TASK ITEM: I need the records below retyped exactly.

** Opening INPUT FOR THIS TASK block **

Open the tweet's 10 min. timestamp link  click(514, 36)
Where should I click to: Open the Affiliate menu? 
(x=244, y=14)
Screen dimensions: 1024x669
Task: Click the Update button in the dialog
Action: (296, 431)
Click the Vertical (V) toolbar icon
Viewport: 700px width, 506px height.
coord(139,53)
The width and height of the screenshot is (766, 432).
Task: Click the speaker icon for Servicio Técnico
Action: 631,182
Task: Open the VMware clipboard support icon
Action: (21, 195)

** Closing INPUT FOR THIS TASK block **

RESPONSE TO THE EXERCISE:
Open the tweet's 10 min. timestamp link  click(514, 36)
Where should I click to: Open the Affiliate menu? 
(x=244, y=14)
Screen dimensions: 1024x669
Task: Click the Update button in the dialog
Action: (296, 431)
Click the Vertical (V) toolbar icon
Viewport: 700px width, 506px height.
coord(139,53)
The width and height of the screenshot is (766, 432).
Task: Click the speaker icon for Servicio Técnico
Action: 631,182
Task: Open the VMware clipboard support icon
Action: (21, 195)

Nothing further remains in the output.